Today is Oreo’s birthday. She’s eight years old.
Originally, she was MPS Teresa. Born 20 November 1997, MPS Teresa was one of seven pups in a litter from MPS Nancy by Trojan Episode.
MPS Nancy had one 2nd-place finish in a major sweepstakes. In her best year (1995), she ran in 27 races, finishing 1st six times, 2nd four times, and 3rd twice. By early 1997, her career had tailed off and she managed 3rd place just once in her last seven races and retired from racing. She eventually produced two litters, neither of which had any outstanding racers. This is MPS Nancy, Oreo’s mom, in pampered retirement:
Sire Trojan Episode, on the other hand, was a multirace champion, son of racing legend Dutch Bahama. Trojan Episode sired 1504 dogs, nearly two hundred of which were good enough to run in major stakes races. (The greyhound racing industry frequently resorts to artificial insemination; Trojan Episode wasn’t having that much fun.)
But if Trojan Episode sired nearly 200 dogs that ran in major stakes races, then he sired more than 1300 dogs who didn’t. And one of them was a daughter named MPS Teresa. (And the dog on the water noodles that I’ve used as my icon on a couple of posts? He’s Oreo’s half-brother, one of Trojan Episode’s more successful offspring.)
As a racer, MPS Teresa was … a dog. (Her racing stats are here.) In her six official races at Naples/Fort Myers, she placed 4th, 5th, 6th, 7th, and 8th (twice). There were excuses for her earliest disasters: bumped twice in her first training race, crowded in her second, muzzle loose in the next. After that, she simply was “no threat,” “no trouble,” and “weakened midtrack” (and that was her best finish). There were a few other races at another track. (I saw the records at a Web site that’s no longer functioning.) MPS Teresa finished third in one—her best finish ever: it was a six-dog race, three dogs collided at the first turn, and my girl was able to pass the pile-up and lope in last of the dogs still standing. MPS Teresa retired at the ripe old age of one year, ten months, and began her second career—as a couch potato named Oreo.

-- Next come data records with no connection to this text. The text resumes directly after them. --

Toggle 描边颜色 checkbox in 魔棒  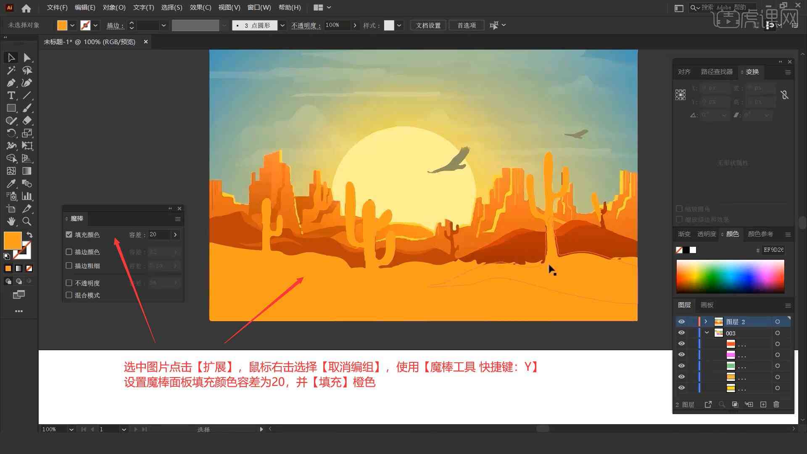pos(69,252)
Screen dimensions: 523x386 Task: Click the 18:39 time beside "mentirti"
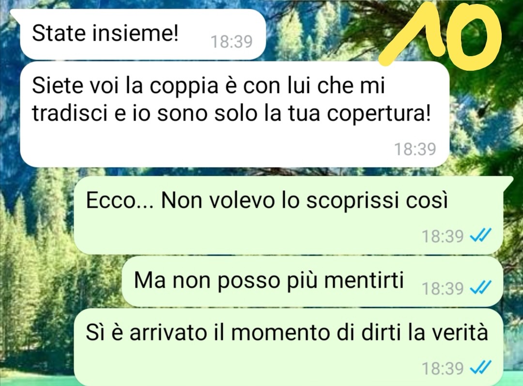[443, 288]
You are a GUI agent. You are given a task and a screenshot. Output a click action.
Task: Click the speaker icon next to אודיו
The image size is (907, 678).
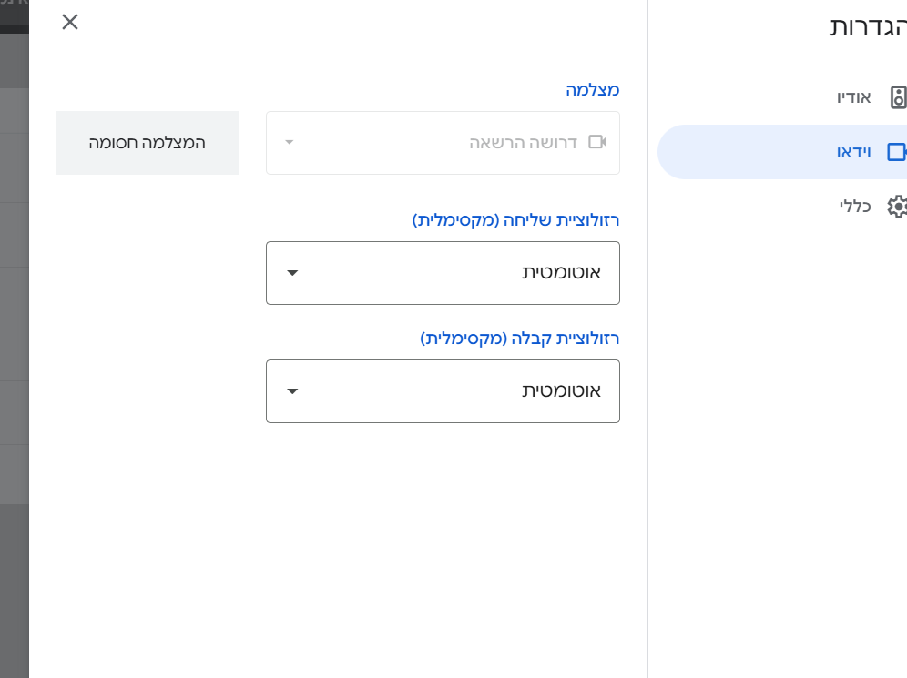898,97
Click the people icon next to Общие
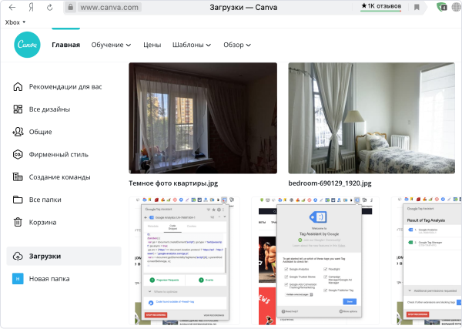The width and height of the screenshot is (462, 329). click(x=18, y=132)
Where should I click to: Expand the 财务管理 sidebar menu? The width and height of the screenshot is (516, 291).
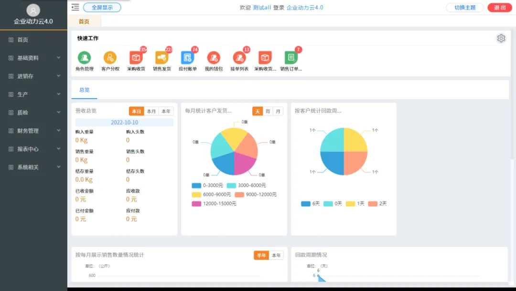pyautogui.click(x=33, y=131)
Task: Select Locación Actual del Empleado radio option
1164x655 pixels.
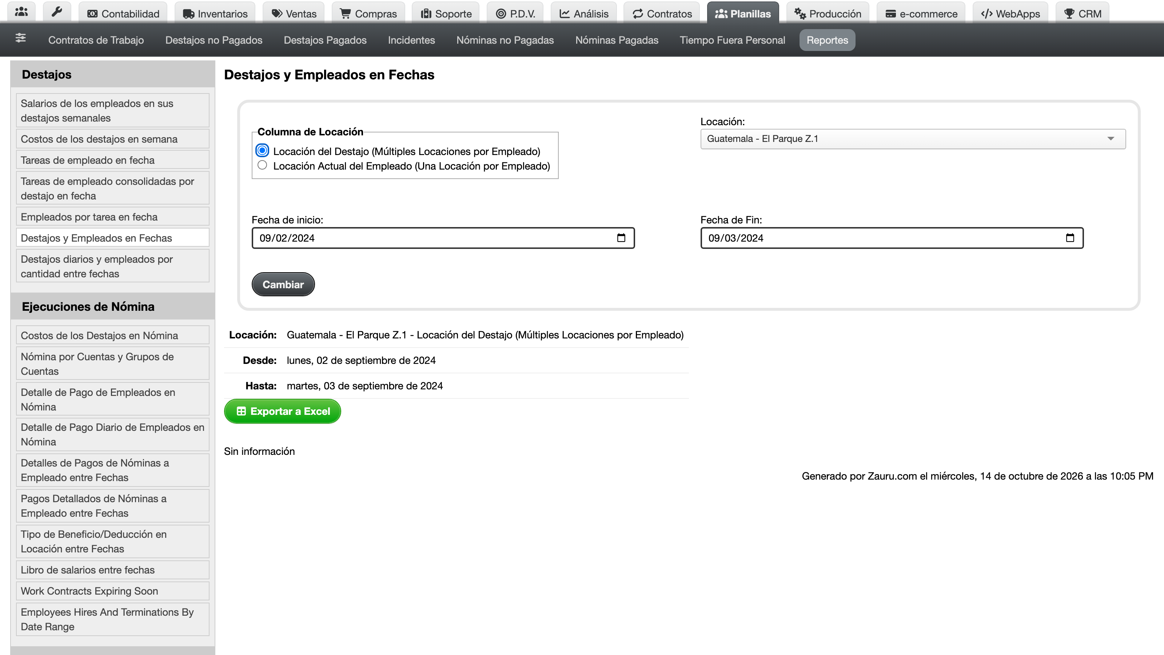Action: (262, 165)
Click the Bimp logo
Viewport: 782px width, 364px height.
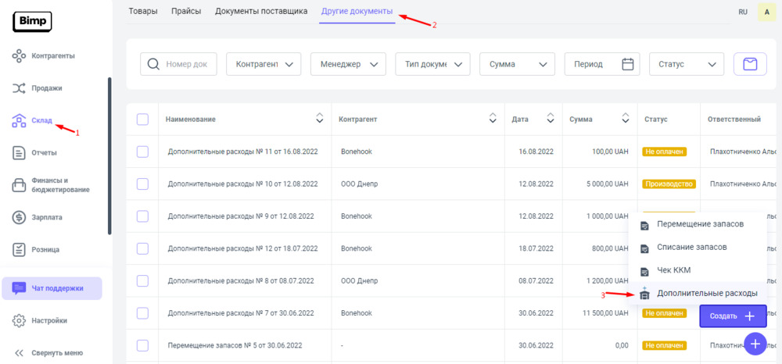tap(32, 21)
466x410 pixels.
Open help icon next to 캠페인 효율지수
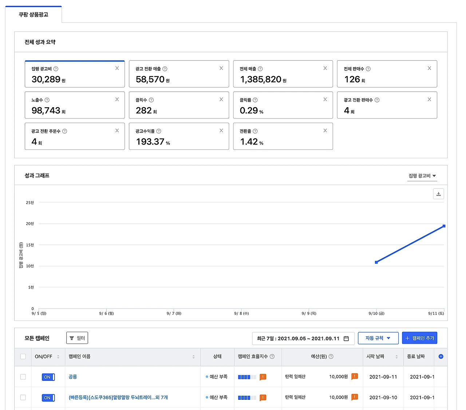272,356
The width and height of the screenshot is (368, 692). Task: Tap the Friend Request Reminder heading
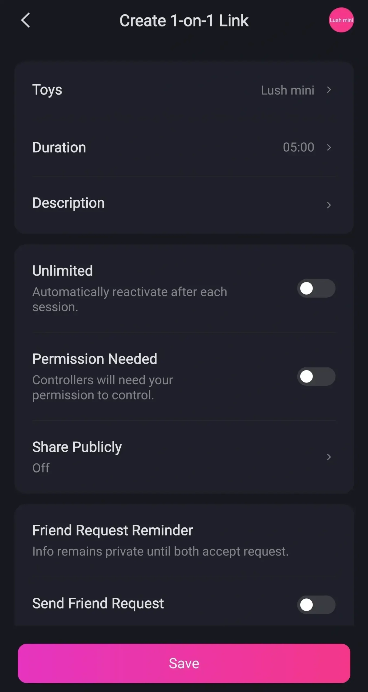click(113, 530)
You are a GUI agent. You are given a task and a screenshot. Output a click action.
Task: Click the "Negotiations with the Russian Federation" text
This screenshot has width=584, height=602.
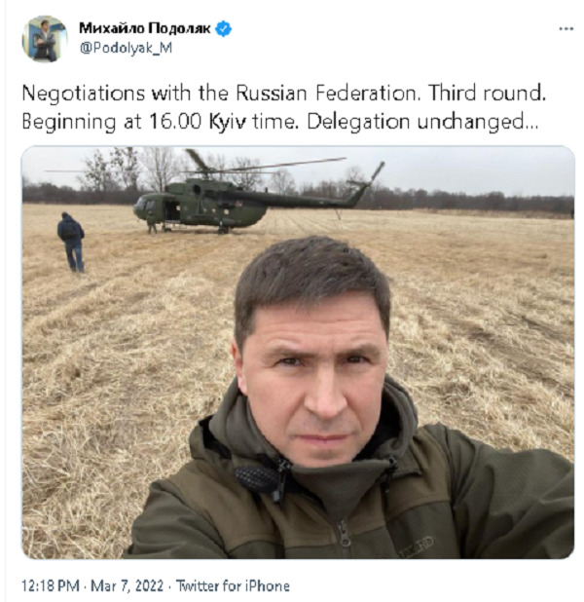click(x=219, y=94)
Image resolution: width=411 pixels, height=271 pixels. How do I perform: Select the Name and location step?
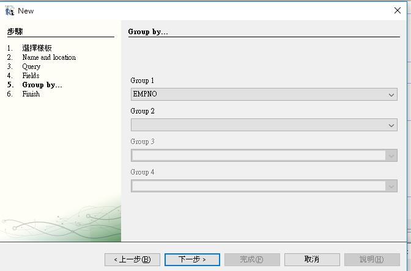click(49, 57)
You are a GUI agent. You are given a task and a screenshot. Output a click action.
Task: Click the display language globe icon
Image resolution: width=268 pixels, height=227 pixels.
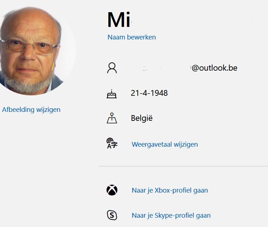click(x=112, y=143)
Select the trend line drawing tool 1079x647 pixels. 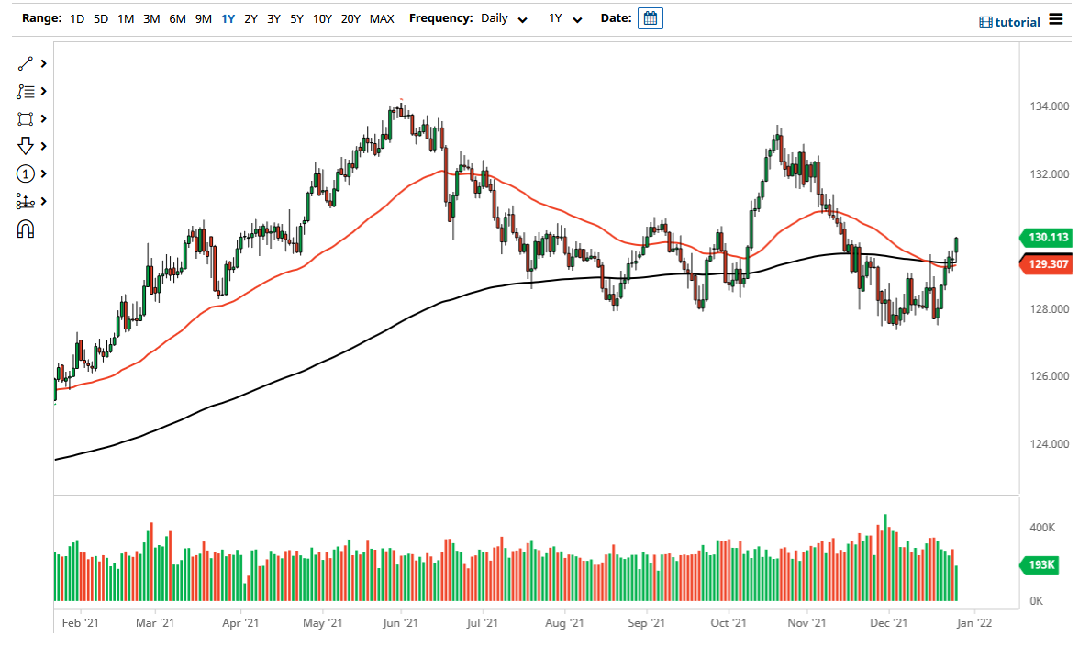(x=25, y=63)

But even as a couch potato, she had a bumpy ride. She apparently was adopted at the age of two, but her adopters had turned her in to another adoption group before her fourth birthday. She was a “bounce” that I took home: nicely housebroken, walked well on a leash…and was the alpha dog from hell. She’s fine as long as the “challenger” is nicely subservient. But give her a challenger who won’t back down, and Oreo’s hackles go up, she barks and snarls and growls…and nothing worse has happened because I’ve hauled her back from trouble. (Size matters with Oreo. Smaller dogs are beneath her notice. Big dogs—Dalmatians, Labs, Weimaraners, Dobermans, Greyhounds, etc.—are the ones she vocally objects to.) I think much of her alpha behavior is a bluff; she’s certainly never harmed Sam, but he—a wuss of the highest order—never directly confronts her.

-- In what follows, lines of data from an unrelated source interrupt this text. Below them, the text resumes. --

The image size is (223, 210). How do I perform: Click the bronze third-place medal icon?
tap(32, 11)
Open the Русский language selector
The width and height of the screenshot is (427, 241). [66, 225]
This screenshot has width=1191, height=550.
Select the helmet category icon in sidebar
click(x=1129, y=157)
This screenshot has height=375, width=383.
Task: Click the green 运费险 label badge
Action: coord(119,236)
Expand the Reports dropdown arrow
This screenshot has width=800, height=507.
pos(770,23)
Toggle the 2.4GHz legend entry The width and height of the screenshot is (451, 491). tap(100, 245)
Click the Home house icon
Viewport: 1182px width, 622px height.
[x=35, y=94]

Here’s the birthday girl on her birthday:
You’ll notice that Sam is sleeping with his head on Oreo. This is the result of his (patent pending) “stealth” approach: he carefully avoids looking at Oreo as he rests his head on the back of the couch, then lets his head slide down to rest on her—while she shows all her teeth in a ferocious snarl.

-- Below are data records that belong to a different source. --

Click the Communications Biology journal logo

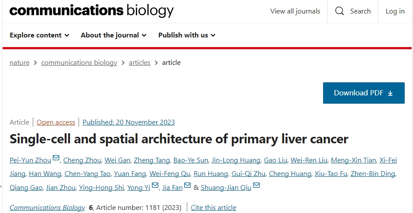click(91, 10)
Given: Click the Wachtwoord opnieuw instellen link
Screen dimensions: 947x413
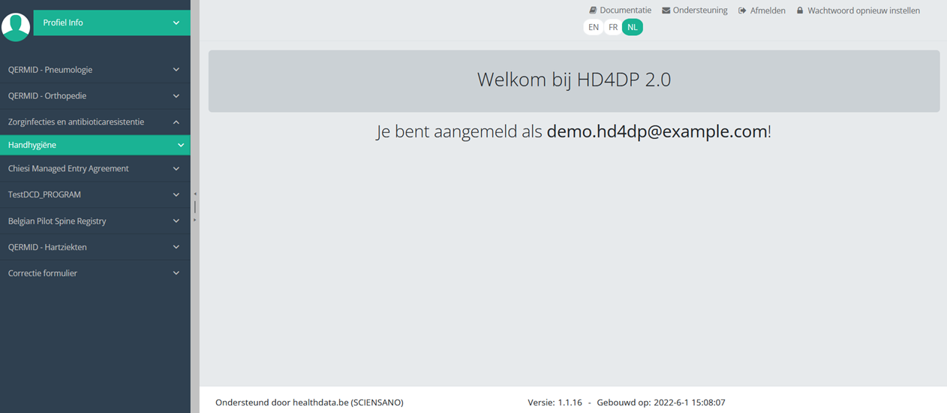Looking at the screenshot, I should pos(863,11).
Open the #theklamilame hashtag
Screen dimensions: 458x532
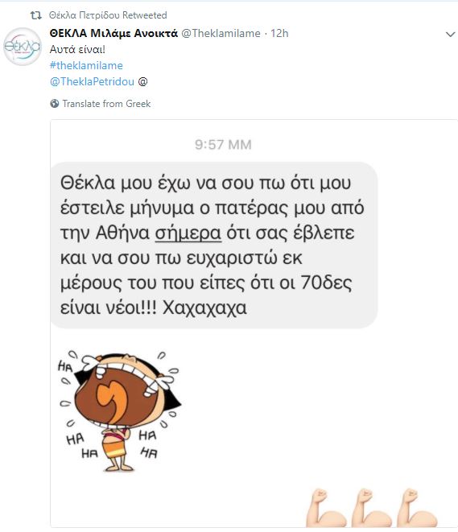(x=86, y=65)
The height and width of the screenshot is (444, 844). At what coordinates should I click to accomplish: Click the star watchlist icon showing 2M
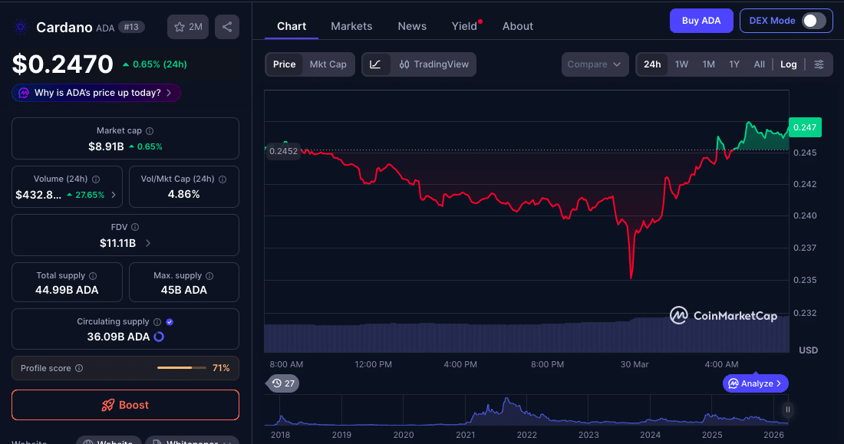pos(187,26)

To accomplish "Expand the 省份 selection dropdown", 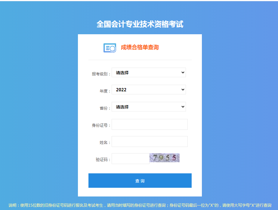I will 149,107.
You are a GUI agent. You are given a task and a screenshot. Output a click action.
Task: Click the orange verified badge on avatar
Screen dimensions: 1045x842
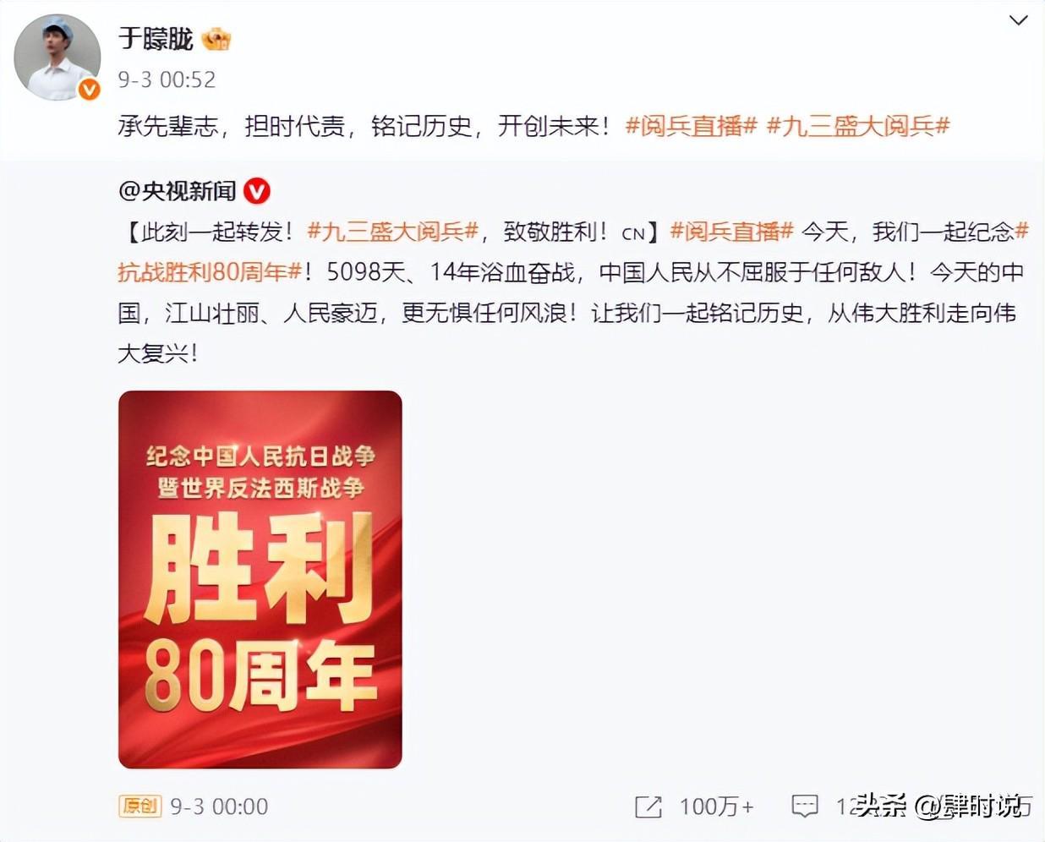click(89, 89)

But even as an alpha terror (on announcements for Meet & Greets, she’s been billed as “Her Imperial Highness Oreo, Empress of the Known Universe”), Oreo has her charms. She smiles—wrinkles her nose, shows all her teeth, and sends her tail whirling like a propeller. (Scares the livin’ daylights out of people who don’t know that’s a smile.) She does a very convincing “quiver lips”: her lips quiver as though she were on her last legs and just inches from collapse from hunger. (Strangers say, “Oh, poor doggie” and risk their fingers giving her treats.) When she’s interested in an unusual sound—or she’s just begging for food—her ears swivel forward on her head and she looks adorable. And Oreo cuddles very nicely next to me on the couch or the bed—she’s not a space-hog like Sam.